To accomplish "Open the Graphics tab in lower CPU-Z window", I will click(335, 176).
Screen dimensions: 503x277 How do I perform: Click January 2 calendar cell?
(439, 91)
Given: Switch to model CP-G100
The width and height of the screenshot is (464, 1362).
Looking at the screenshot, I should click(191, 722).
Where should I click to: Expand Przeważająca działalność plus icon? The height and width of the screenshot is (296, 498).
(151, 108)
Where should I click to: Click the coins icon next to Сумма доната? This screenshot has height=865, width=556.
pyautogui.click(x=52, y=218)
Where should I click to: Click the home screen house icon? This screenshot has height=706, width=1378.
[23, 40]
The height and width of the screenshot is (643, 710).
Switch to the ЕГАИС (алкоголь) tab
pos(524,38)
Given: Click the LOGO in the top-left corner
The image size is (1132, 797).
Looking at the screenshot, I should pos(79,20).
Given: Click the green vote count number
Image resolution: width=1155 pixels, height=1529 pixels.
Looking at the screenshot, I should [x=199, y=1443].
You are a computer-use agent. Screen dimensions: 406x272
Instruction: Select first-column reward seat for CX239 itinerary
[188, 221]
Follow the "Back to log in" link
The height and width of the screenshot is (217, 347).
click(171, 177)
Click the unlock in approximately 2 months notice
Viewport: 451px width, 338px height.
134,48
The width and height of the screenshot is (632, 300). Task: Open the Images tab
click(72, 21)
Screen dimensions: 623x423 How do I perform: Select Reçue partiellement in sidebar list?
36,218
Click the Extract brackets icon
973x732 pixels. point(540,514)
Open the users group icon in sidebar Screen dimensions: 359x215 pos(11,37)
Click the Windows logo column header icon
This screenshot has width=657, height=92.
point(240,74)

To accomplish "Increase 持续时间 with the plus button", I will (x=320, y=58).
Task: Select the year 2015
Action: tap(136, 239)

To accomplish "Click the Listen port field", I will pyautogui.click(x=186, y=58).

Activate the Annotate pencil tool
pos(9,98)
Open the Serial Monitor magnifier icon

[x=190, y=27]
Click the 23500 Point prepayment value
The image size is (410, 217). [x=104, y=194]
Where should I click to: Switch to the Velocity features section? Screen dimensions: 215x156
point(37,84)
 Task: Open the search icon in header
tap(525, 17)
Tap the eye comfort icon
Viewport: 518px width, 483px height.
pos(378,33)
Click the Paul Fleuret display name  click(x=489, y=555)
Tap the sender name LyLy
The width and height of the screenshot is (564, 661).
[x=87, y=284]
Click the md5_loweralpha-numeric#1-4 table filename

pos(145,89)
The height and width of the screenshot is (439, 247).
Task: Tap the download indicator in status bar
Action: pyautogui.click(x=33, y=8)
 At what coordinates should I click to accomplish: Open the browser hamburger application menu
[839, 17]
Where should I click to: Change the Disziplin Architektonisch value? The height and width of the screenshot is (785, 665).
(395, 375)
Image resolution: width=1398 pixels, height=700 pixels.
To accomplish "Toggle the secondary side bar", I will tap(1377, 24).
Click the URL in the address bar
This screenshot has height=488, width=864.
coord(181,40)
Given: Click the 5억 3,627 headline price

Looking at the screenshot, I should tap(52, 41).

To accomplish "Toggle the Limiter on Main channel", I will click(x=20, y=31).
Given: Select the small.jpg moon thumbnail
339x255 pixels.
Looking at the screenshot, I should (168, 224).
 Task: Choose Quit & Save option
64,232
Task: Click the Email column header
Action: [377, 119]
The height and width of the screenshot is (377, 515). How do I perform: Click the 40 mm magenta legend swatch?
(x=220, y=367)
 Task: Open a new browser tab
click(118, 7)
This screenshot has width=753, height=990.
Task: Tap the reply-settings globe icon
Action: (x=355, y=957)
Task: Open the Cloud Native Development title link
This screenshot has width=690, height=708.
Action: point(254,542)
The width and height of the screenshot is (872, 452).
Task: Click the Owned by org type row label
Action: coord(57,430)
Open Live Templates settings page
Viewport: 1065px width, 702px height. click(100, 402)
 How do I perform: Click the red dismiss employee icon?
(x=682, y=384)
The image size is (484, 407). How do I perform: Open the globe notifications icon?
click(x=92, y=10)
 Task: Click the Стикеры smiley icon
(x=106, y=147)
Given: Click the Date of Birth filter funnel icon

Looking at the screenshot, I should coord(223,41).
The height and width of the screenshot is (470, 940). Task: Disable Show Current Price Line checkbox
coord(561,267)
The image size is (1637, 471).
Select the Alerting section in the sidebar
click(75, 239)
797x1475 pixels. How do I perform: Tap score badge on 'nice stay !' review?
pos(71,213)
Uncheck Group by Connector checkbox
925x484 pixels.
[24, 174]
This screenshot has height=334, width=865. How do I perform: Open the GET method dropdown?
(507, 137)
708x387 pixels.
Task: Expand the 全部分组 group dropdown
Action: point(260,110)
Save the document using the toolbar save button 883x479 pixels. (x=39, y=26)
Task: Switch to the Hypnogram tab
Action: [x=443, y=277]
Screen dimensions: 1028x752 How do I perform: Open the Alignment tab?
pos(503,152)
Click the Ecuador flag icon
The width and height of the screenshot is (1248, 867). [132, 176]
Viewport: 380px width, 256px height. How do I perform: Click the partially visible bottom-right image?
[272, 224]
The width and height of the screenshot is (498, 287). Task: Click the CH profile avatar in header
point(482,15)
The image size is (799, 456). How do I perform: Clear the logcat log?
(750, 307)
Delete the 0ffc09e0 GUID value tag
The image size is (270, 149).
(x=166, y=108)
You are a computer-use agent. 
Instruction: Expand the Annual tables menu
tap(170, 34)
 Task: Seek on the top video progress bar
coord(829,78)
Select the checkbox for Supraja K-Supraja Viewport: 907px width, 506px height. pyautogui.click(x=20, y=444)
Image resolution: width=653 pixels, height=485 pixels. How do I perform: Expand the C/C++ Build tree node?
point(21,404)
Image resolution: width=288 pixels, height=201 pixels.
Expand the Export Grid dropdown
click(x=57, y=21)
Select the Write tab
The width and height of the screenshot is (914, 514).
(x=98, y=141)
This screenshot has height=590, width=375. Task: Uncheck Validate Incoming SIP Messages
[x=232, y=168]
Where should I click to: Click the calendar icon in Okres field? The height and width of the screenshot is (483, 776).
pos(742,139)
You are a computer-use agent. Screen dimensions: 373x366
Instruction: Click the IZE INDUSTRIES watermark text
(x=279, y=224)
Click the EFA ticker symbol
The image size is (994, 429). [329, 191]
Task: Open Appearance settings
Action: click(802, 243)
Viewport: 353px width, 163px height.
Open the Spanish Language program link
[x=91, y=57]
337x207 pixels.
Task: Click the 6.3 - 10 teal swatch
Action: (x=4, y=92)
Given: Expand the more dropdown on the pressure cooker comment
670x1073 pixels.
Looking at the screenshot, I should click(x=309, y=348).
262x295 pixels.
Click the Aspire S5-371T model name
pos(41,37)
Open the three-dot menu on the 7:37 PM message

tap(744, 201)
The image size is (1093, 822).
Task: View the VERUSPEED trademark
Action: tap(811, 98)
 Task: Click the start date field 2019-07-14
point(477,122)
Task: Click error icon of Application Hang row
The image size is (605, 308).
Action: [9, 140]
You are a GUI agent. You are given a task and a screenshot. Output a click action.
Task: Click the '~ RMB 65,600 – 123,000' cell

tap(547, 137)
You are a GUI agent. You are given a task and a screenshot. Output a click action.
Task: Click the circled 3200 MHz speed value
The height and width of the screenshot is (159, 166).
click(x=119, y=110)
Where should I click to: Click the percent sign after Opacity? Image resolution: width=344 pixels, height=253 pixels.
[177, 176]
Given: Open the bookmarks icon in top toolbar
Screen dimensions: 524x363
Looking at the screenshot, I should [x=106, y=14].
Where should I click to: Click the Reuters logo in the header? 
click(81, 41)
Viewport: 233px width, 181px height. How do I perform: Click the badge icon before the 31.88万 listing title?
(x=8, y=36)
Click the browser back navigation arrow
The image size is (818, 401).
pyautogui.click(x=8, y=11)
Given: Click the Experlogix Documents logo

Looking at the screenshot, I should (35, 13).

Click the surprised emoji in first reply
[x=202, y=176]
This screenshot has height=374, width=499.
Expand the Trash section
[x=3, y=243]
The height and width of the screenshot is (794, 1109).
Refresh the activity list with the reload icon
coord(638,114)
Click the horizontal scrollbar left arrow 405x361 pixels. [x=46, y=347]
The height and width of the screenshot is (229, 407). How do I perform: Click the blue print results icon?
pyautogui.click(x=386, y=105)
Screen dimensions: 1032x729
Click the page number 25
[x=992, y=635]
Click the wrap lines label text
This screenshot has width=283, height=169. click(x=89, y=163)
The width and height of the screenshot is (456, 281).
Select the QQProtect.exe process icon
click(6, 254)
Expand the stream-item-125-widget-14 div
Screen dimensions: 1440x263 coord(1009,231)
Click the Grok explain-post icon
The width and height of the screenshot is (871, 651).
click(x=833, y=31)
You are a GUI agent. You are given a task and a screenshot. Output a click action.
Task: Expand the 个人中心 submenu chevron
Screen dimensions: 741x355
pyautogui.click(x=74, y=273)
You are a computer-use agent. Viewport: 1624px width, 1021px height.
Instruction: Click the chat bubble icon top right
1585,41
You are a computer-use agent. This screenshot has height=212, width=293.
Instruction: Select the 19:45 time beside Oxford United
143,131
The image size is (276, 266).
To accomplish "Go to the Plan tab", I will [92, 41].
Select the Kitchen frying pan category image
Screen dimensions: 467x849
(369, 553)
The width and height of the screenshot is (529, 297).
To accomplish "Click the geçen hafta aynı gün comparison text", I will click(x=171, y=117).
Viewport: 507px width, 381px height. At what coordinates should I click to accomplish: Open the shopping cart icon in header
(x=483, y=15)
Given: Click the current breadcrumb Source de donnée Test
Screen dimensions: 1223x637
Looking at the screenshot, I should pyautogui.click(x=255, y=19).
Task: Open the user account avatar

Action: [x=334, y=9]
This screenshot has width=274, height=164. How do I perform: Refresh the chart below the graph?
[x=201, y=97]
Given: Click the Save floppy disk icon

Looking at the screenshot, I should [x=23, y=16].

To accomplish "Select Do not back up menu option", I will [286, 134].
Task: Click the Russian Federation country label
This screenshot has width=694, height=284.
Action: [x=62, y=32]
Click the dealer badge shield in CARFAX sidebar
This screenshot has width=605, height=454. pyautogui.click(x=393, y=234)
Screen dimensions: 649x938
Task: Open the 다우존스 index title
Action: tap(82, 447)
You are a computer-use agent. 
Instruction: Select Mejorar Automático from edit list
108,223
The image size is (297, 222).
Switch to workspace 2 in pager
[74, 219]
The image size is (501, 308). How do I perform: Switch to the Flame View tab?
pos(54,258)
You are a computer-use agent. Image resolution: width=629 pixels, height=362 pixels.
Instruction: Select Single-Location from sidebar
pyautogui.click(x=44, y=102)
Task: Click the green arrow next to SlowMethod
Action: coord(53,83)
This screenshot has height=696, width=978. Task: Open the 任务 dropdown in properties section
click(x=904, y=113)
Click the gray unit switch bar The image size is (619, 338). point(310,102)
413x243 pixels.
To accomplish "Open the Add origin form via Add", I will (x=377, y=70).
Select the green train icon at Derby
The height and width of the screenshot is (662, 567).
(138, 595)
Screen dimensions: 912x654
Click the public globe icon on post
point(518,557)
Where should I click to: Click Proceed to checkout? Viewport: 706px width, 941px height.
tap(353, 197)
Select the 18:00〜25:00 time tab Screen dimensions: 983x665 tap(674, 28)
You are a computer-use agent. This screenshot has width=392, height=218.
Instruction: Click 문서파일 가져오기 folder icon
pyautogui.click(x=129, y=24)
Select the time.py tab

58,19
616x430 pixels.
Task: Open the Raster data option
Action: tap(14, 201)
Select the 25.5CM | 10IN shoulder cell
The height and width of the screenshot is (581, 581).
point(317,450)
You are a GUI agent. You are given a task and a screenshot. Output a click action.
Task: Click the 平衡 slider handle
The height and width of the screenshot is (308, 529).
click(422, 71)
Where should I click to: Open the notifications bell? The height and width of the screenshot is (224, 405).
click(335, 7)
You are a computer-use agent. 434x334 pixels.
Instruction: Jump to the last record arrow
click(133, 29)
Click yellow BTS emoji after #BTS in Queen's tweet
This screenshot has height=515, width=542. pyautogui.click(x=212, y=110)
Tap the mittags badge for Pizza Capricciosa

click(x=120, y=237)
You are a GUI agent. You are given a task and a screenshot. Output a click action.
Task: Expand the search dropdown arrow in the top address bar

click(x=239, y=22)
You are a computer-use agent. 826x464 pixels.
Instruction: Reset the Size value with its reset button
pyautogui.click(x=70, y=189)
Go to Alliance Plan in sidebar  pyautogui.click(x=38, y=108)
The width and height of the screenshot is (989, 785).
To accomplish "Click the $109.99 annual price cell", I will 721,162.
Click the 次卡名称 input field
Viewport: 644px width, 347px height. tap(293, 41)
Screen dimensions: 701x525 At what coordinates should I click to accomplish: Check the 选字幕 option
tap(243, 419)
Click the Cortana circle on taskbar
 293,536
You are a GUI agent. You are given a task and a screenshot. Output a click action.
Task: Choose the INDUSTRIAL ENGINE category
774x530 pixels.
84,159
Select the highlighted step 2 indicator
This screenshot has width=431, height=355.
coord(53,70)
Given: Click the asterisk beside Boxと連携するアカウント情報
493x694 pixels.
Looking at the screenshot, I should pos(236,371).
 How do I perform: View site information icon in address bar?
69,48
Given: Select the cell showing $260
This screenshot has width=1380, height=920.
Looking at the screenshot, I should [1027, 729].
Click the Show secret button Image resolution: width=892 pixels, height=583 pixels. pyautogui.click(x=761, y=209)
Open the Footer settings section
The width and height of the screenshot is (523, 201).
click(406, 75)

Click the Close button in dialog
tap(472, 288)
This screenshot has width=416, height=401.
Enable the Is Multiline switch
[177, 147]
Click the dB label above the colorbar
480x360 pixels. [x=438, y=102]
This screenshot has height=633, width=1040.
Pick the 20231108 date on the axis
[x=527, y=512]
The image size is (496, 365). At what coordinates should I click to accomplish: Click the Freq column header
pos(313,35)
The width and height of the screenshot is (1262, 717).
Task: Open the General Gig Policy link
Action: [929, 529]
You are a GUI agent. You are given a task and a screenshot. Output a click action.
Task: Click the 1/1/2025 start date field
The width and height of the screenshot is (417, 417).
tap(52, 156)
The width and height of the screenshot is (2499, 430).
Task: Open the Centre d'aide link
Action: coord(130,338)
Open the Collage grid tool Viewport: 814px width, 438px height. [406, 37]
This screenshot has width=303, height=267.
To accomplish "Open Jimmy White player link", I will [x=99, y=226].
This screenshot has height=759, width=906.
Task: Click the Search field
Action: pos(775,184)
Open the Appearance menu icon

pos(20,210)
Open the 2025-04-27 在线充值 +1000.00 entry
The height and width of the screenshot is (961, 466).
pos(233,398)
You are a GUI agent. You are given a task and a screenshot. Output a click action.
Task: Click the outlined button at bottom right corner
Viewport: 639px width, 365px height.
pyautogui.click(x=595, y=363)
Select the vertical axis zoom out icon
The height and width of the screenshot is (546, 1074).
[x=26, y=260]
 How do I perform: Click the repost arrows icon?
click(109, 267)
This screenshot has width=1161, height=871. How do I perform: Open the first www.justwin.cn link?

**Your goal:** Where a line of the material above holds the string "corner", copy that line.

**Result for this exercise:**
Given: Click the LOGO in the top-left corner
Task: Click the outlined button at bottom right corner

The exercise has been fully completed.